Monday, October 14th, 2013

Yah. So today the kerfluffle hit the backstop at 110 MPH. (Look, that’s the closest I can come to a baseball analogy.) Whoosh! Swing and a MISS!

Over across the pond, Waterstones WHSmith made the mistake of using the entire Kobo book feed without thinking about what happens if you don’t have good filtering on searches for children’s books. Since I happen to believe Kobo’s search is fundamentally flawed, I also think this is a Kobo issue as well. Some REALLY inappropriate books showed up in searches for books for children. Erotic books with ::ahem:: covers and ::ahem:: content. According to at least one person in my twitter stream, this was happening at least 4 months ago.

As any adult Romance reader is likely aware that some of the ::ahem:: books feature things like sex with dinosaurs, or lactating woman as cows, or books that include/refer to/thinly disguise sex with the underage and/or incest.

As a parent, I would not want my underage child coming across any of those ::ahem:: books, covers or content. That just seems pretty freaking obvious to me. The solution is pretty much what Amazon has been doing. Restricting that content from general view. (But not ALL view.) Because hey ANYBODY with a computer and internet access can get to Amazon, unless they’re in China, I guess. So yes, we really do need to make sure ::ahem:: content does not show up when someone is searching for Goodnight Fluffy Bunnies of the Pleistocene.  You could restrict behind the scenes (which Amazon does)  and start giving authors a hard time about racy covers (which Amazon does) Or, oh, say,  have a “show me the racy stuff” button. Or a “safe search” mode ala a Google image search.

Once you’ve discovered the hard way that you should have been doing something like that probably at least 4 months ago, you should do everything in your power to make it so.

But Kobo’s response has been to remove ALL self-published books (at least in the UK). Amazon got in on the frenzy, too, and exactly as you’d expect with a knee jerk reaction, they both got the “Medireview Effect.

I hereby dub this result the “Medireview Effect” because it’s what happened to the word “Medieval” on a historical romance Yahoo list when Yahoo thought changing ALL occurrences of “eval” to “review” would prevent malicious javascript code from executing. Which I guess it did.

Edited to add: “eval” is a key word in Javascript that can execute code. Good code. Or Bad code.

In the meantime, during the Medireview period, castles were built of stone.

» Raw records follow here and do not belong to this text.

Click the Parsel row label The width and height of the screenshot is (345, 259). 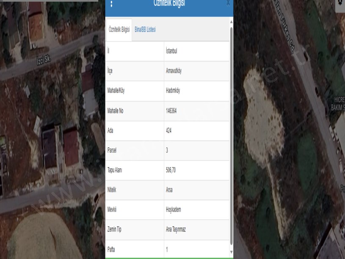112,151
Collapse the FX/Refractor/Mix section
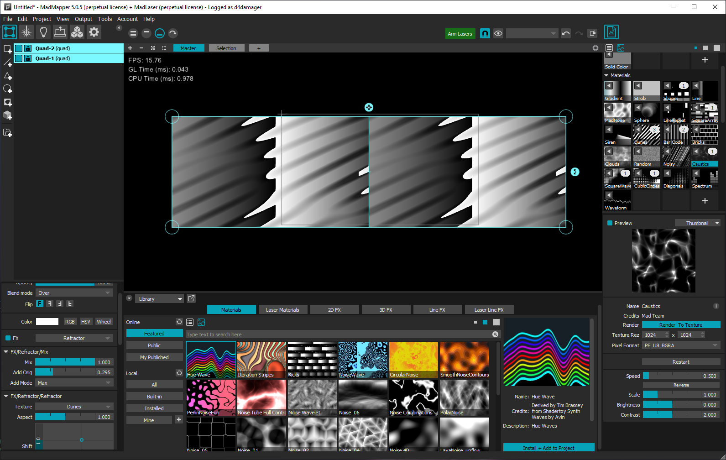This screenshot has width=726, height=460. 6,352
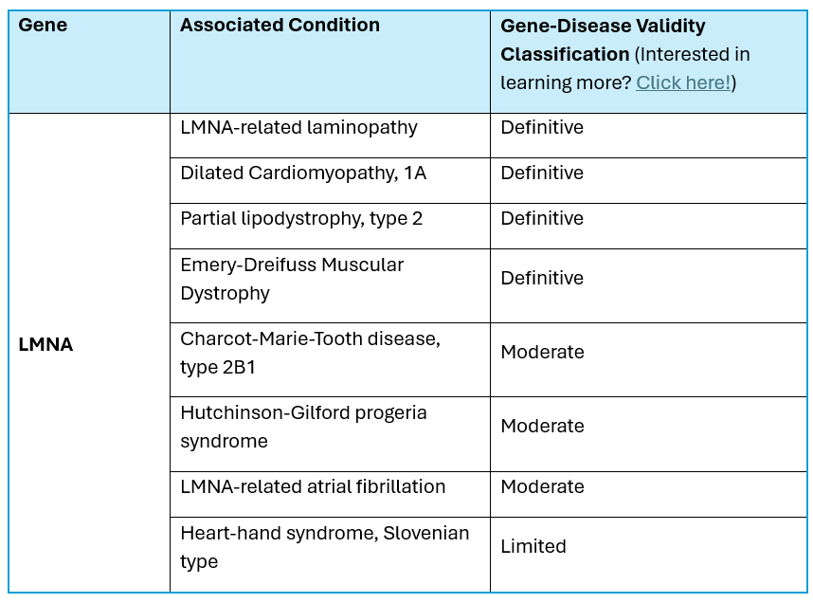The image size is (813, 603).
Task: Select the 'Associated Condition' header text
Action: click(280, 26)
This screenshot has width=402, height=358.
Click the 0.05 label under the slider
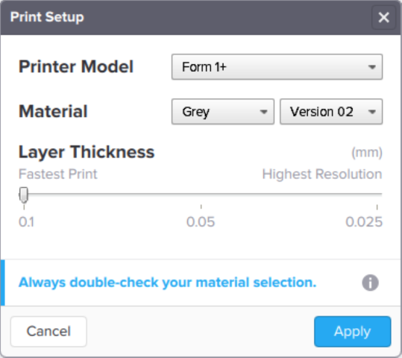(x=201, y=222)
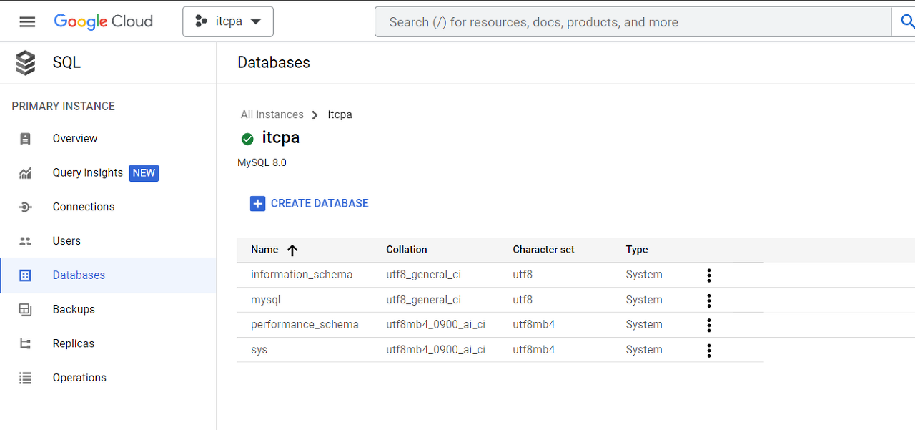Image resolution: width=915 pixels, height=430 pixels.
Task: Go to the Overview page
Action: click(x=75, y=139)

So, as you can expect, ham-handed and poorly thought out attempts to root out “Daddy” pr0n have had many unintended consequences, Many books that would be just fine for kids have been deleted. Many books that are not self-published, but are still inappropriate, remain.

On December 10th, Mark LeFebvre of Kobo was on the Self-Publishing Podcast, and he said that Kobo had split out their database so that children’s books were a completely different database. That was 4 days ago. I only listened to the podcast yesterday, but I remember thinking this:

1. That’s hard.

2. This is a db that set ISBN as a primary key. I don’t think they have the expertise to make that happen the way they want.

Totally not easy to split off a db that way. Not in four days. I think today proves I’m right.

(I happen to know about the ISBN as a primary key because LeFebvre said as much at RWA — in response to a question I asked. Take it from this DBA, ISBN is not selective enough to make a good primary key. A unique index, sure, but not a primary key.)

Dear Kobo: If you let me work from home, I would quit my day job in a heartbeat and help you fix your mess and scale it out, too.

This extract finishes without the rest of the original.